After a particularly bumpy ride to work last week, I realized that the process of forming a pothole actually mirrors the effect of negativity in relationships.
Negativity seeps in like the water in the first image. Though it causes only a slight bump on the surface, the negativity is actually doing a lot of harm to the base of the relationship below.
Because everything looks fine on the surface, couples don’t realize that their relationship is weakening. Over time, the foundation of the relationship is so damaged that it can’t support the usual stress.
I am working with a couple, Bill and Jane, who are coping with the potholes in their relationship. (Obviously, Bill and Jane are not their real names.) They love each other very much but they are struggling to get along.
Their relationship used to feel like a smooth and easy drive on a beautiful summer day. Now it feels like they can’t go more than a few days without slamming into a relationship pothole.
Here’s how one of their potholes was formed. Bill and Jane have a pattern in which Jane uses hyperbole to express herself and Bill responds with an authoritarian tone in order to “bring Jane back to reality.”
This pattern, like the traffic pattern above, may have worked well for them 20 years ago, but it is not working now.
Jane has become even more dramatic in an attempt to be heard and Bill, losing his patience with the theatrics, has become more intensely authoritarian. Whenever the pattern repeats, Jane’s resentment grows beneath the surface creating more and more negative feelings toward Bill.
The communication pattern seems to be to blame, but that’s just the usual traffic. It’s Jane’s resentment that weakened the foundation of their relationship road. Combine Jane’s resentment and the stress of the relationship traffic pattern and they’ve made a big pothole.
For Bill, the pothole seems to have appeared out of nowhere but it was actually developing beneath the surface for quite a while. He certainly felt that the road was getting rough but he had no idea why his wife seemed to be so angry with him.
How was Bill supposed to know how Jane felt when she never spoke up?
Here’s the rule of the road. If you are upset, you have two choices: deal with it or let it go.

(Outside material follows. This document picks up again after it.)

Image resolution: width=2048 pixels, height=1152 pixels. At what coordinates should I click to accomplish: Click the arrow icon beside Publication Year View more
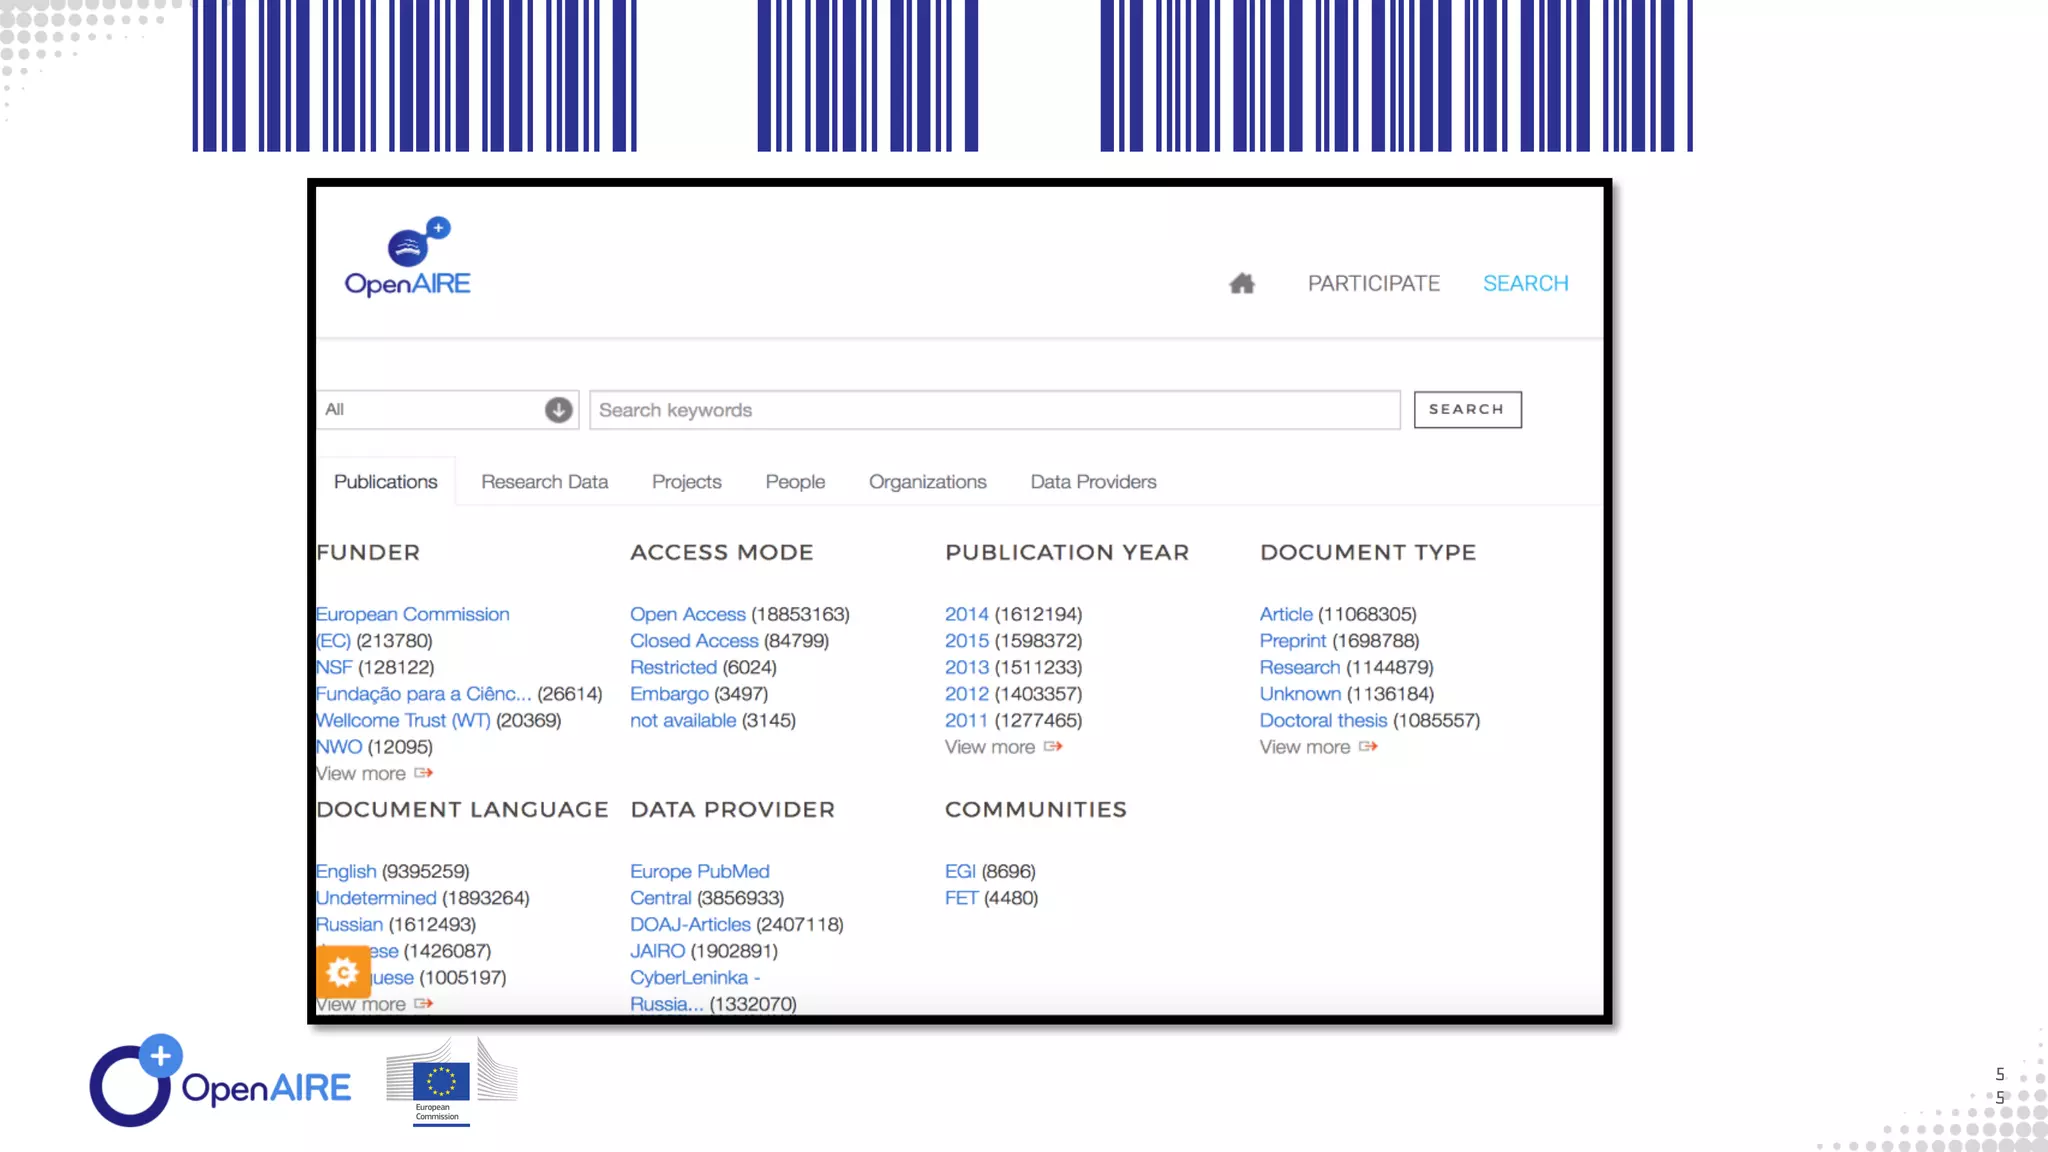[x=1053, y=747]
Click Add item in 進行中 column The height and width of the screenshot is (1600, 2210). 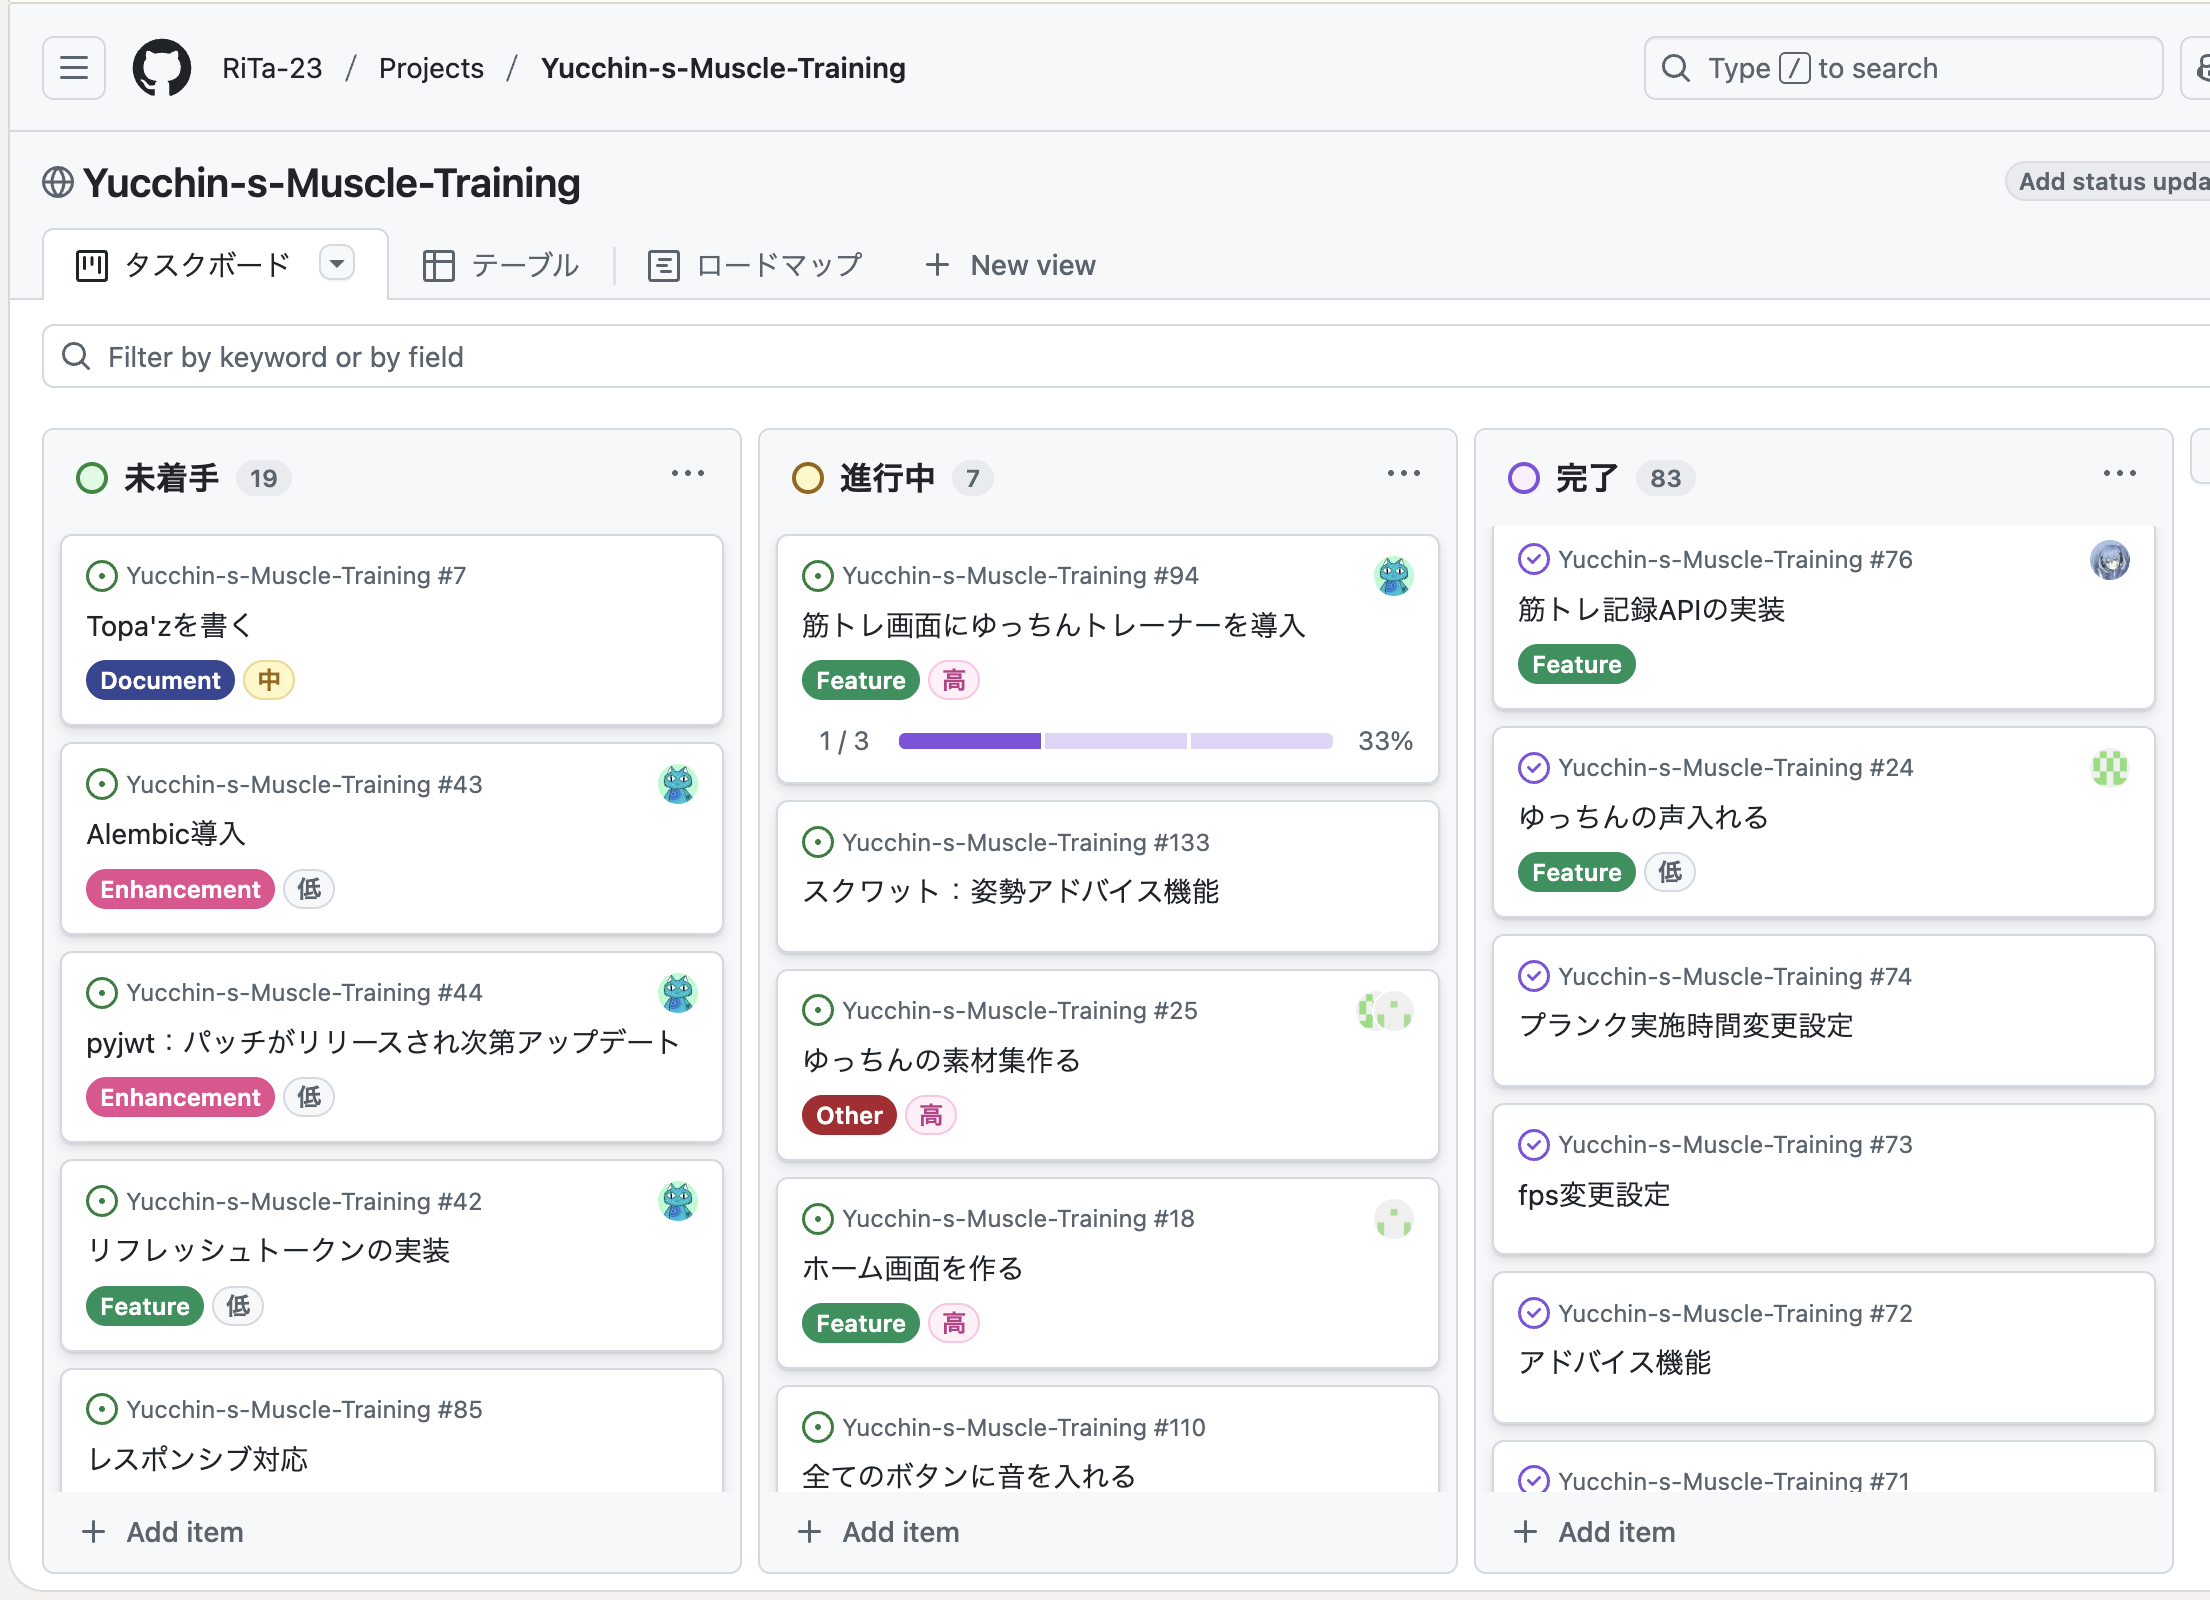click(880, 1532)

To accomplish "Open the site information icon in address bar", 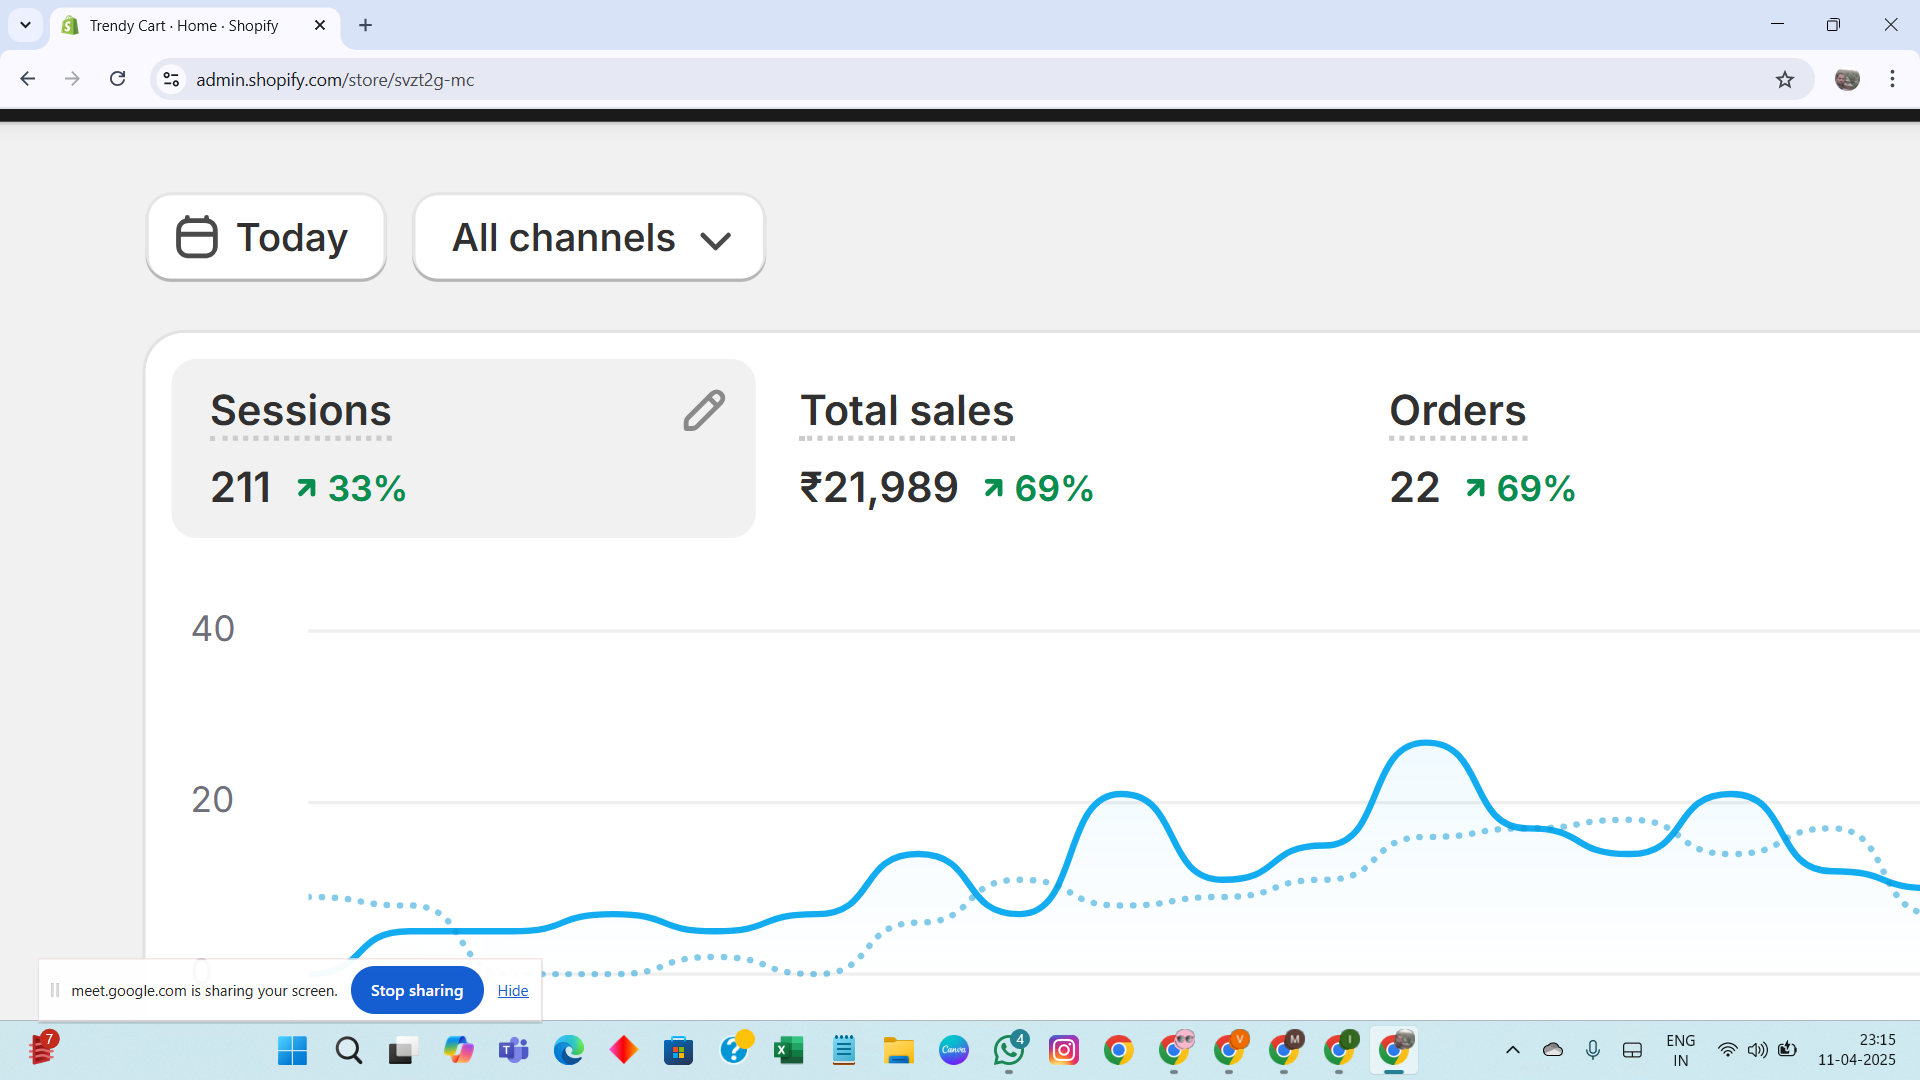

Stuffing our feelings instead addressing them only leads to more negativity. We often suppress our feelings hoping to avoid conflict but this inevitably backfires.
When we internalize negativity, it expands in our minds and damages the relationship as a whole. It also deprives us of the opportunity to make amends and change the traffic pattern.
If you want to keep your relationship strong, deal with problems as they arise. If you find that trying to address the issues only leads to more damage, it’s probably time to find some roadside assistance to help you repair the road and get you heading in the right direction.